Open KimSoybean opened 6 years ago
Hi @bowenc0221 ,
Can you please give me some ideas about how to process the different size ROI? Thz
Thank you! I want to apply DCR-v1 on one-stage detector. Do you have some ideas about that?
Hi @hongdayu ,
ROIs are first cropped on the original image and resized to 224x224. You may find this code helpful.
Hi @KimSoybean ,
Since one-stage detectors produces much more boxes than two-stage detectors (typically 300 for Faster RCNN), you may need decide a trade-off on how many boxes you want to process and how to select these boxes.
Thank you!@bowenc0221
Hi @hongdayu ,
ROIs are first cropped on the original image and resized to 224x224. You may find this code helpful.
Thank you !!!
In sampling strategies, some pad_indexes are randomly sampled in all boxes or null ( pad_indexes=[] ). This causes there are same samples in positive and negative samples.

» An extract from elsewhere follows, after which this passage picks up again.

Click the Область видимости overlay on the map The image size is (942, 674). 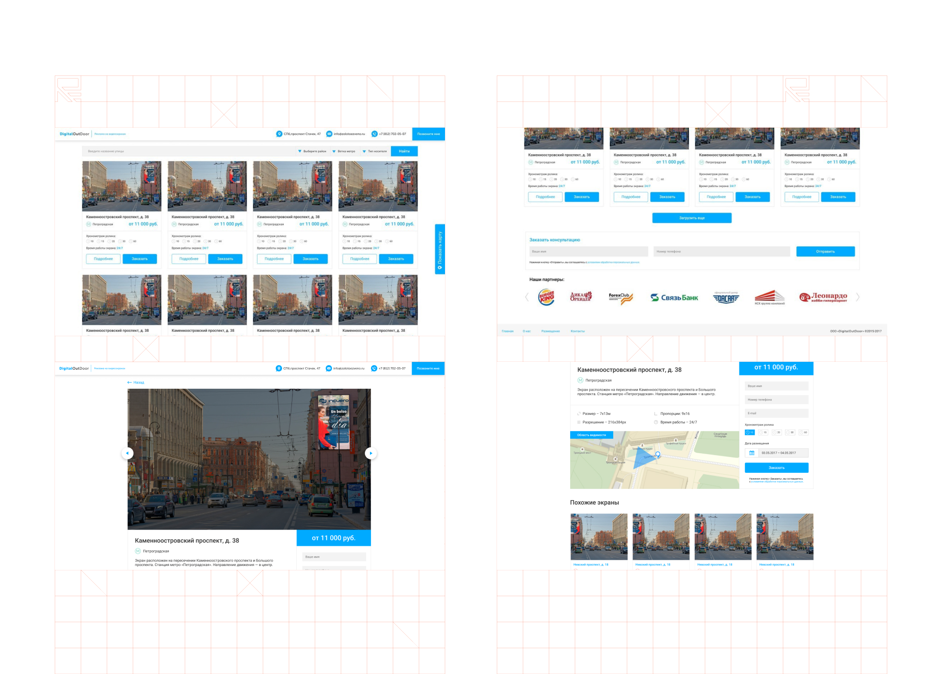[x=591, y=435]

Do i misunderstand that?
@KimSoybean The padding is needed to form a fixed-size batch. For example, if batchsize=32 but we only sampled 30 boxes, then we just pad it to 32 boxes and assign label -1 (ignored during training) for the padded boxes.
I see. Thank you. @bowenc0221
Why you multiply two scores? This makes the original score become lower or do I misunderstand that?
@KimSoybean
The reason is that the new classifier (DCR) is trained without location information. If we only use the scores from DCR, we observe very poor performance (DCR becomes RCNN in this case, due to different sampling strategy, it performs worse than RCNN when used along).

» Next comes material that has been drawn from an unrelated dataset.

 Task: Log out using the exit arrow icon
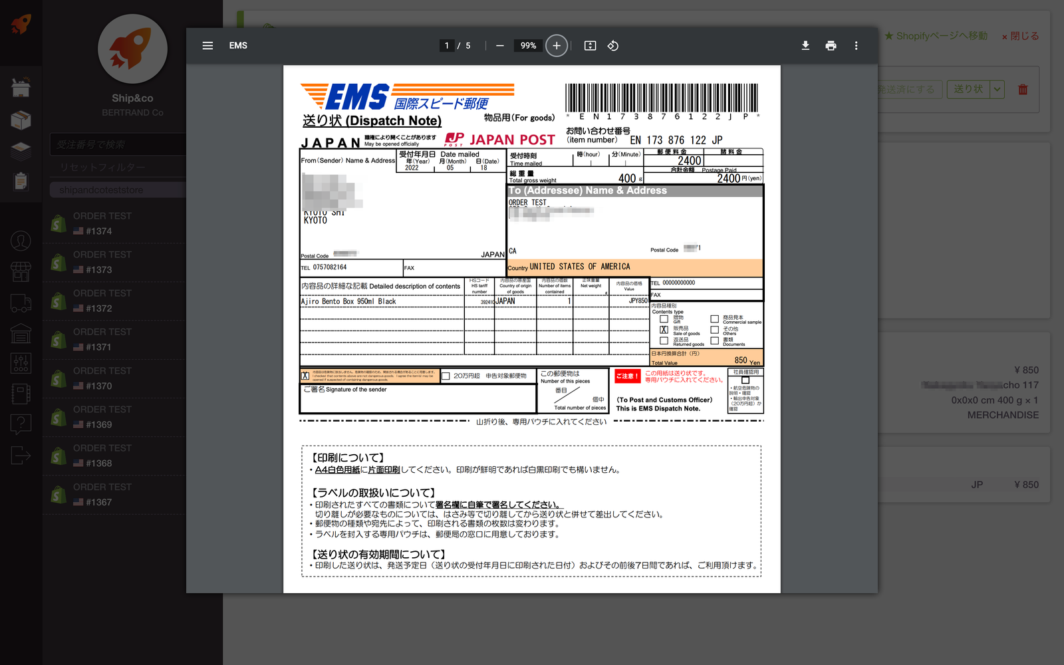pyautogui.click(x=21, y=456)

Yes, multiplying two scores will make the final score become lower. However, it is a reranking process. DCR decreases scores of False Positives (FPs) by a larger amount than True Positives (TPs). This makes the relative ranking changes and more FPs are suppressed by a predefined threshold. In the final evaluation process, only the relative ranking matters.
Thanks! @bowenc0221. Have you trained DCR for more than 9 epochs ? Will the over-fitting happen? I want to know more details because I'm using DCR for one-stage face detection.
@KimSoybean I haven't trained it for more epochs. I simply trained the same number of epochs as used for training Faster RCNN and it might not be the optimal setting. However, I think overfitting might happen if you do not use any data augmentation. (one-stage detectors are trained for longer epochs because they have strong data augmentation)
Hi, I got another question for u~? how do you assign labels for the images handing to stage2 DCR model? (v1) is that exactly same as the standard of stage1?
DCR-v1 is a stand-alone classification network aiming to suppress (hard) false positives in object detection. You can think DCR-v1 as a classifier and we use ResNet-152 in our paper. The input to DCR-v1 is a batch of images with size 3x224x224. Each image is a cropped proposal of base detector's output.
./dcr_v1/train_rcnn.py is used to train DCR-v1.
./dcr_v1/rcnn_rescore_combined_fast.py is used to combine DCR-v1 results with base detector's classification results (by simply multiplying two scores).